The right product, at the right price, in the right place: discover how to forecast and optimize stocks thanks to machine learning.

  1. Inventory management and forecasting: new uses
  2. How to calculate the assortment of products in store?
  3. Machine learning at the service of stock forecasting

The right product, at the right price, in the right place: this sentence alone sums up the problems linked to stock management. Which product does a customer buy? When does he buy it? Why this one and not another? How often? Verteego invites you to discover how to forecast and optimize stocks thanks to machine learning.

Inventory management and forecasting: new uses

Inventory management: a major challenge for companies

Inventory management refers to the management of a company's flow of goods, enabling the supply of products to meet customer demand. An optimal management of the latter can become a definite competitive advantage. In fact, managing transportation, product location, shelf or reserve supply, will allow us to respond quickly and efficiently to customer demand. In-store inventory management is influenced by customers' product choices and these behaviors often undergo changes that can be brutal. These uncertainties in inventory management must take into account the new calculation parameters that make it difficult for an individual to predict. This is why new stock management models integrate machine learning and take advantage of its data processing power.

Stock forecasting limited by the technique

Concerning the forecasting of stocks at the point of sale, several methods are possible. We are not going to detail the mathematical formulas here, but rather give a state of the art of the different techniques that can help in stock forecasting.
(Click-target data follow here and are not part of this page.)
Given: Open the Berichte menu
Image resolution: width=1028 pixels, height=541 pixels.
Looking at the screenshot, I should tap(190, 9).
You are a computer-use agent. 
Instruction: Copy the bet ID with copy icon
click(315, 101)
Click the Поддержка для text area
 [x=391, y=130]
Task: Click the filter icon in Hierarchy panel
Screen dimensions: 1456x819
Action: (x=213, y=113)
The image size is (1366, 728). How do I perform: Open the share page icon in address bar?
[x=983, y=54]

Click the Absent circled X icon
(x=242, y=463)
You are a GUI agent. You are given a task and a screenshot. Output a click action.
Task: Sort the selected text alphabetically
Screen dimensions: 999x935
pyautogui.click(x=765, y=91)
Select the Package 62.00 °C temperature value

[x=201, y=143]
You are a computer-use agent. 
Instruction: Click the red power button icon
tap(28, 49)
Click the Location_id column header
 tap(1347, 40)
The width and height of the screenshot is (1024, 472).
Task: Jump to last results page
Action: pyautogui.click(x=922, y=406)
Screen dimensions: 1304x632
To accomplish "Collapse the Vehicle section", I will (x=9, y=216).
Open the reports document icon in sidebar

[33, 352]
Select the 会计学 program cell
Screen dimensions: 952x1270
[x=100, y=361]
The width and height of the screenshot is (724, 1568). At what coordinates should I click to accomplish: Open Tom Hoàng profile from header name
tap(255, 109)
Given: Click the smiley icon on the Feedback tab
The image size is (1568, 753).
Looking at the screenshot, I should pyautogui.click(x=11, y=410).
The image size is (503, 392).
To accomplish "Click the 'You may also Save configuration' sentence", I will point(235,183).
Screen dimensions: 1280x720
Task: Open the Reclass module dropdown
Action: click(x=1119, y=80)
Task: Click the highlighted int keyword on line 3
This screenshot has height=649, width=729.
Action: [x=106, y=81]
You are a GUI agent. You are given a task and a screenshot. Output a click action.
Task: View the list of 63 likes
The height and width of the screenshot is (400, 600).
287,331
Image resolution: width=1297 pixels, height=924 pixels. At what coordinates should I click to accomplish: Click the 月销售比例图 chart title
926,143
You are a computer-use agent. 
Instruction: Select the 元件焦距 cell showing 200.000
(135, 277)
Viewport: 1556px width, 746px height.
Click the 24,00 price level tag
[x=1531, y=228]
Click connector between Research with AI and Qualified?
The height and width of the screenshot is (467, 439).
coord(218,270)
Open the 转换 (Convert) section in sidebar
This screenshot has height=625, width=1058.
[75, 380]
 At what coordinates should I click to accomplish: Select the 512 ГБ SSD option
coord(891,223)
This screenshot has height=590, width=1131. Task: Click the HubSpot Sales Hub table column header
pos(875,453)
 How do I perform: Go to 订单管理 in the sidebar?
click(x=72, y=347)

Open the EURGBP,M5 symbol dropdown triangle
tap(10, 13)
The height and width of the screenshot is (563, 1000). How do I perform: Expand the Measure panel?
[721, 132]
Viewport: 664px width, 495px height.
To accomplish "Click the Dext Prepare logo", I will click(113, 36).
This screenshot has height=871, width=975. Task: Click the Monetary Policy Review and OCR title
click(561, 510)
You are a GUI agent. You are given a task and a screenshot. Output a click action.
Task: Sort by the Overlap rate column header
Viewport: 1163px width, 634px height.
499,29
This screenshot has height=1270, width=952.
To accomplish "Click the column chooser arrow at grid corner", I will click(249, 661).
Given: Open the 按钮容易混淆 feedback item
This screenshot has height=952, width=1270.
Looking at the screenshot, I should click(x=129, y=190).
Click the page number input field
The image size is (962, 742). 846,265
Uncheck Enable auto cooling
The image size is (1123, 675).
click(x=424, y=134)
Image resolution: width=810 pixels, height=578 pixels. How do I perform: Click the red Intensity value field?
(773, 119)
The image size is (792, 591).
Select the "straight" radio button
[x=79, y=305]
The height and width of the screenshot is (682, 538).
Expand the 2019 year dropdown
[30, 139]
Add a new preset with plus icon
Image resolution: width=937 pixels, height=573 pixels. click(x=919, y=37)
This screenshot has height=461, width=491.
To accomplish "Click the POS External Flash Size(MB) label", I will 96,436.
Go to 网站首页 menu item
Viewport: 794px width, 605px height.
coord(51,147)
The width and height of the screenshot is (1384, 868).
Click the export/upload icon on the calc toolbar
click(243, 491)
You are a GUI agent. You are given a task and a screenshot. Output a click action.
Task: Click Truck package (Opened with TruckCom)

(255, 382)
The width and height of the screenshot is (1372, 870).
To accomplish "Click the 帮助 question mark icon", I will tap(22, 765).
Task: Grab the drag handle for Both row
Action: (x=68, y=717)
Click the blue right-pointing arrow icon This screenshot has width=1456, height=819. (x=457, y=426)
To carry out its calculations, one can of course use Excel and its many functions. This tool has the advantage of being accessible to everyone from a computer. However, it quickly becomes complicated to process and understand the data as they multiply. An Excel file with thousands of rows and hundreds of columns will only be useful if the views are filtered, to the detriment of its readability.

For companies that are adept at turnkey solutions, some ERPs specialize in inventory management, which makes it possible to delegate part of the task to software on a cloud or locally. Once again, it is enough if the database is too large for the solution to reach its limits. Another major issue is also the difficulty of these tools to update forecasting results in real time.

Today, there is software specialized in data analysis, but not all companies necessarily need analysis software to improve their sales forecasts, and therefore their stocks. It is then preferable to understand how customers act when they go to a point of sale, how they choose the products that will make up their shopping cart in order to anticipate the stocks necessary to satisfy their customers.

How to calculate the assortment of products in store?

Understanding your customers' buying motivations

Anticipating customer behavior through an analysis of internal company data such as sales receipts, for example, is undoubtedly the first step towards greater precision in inventory management aligned with the purchasing motivations of its customers.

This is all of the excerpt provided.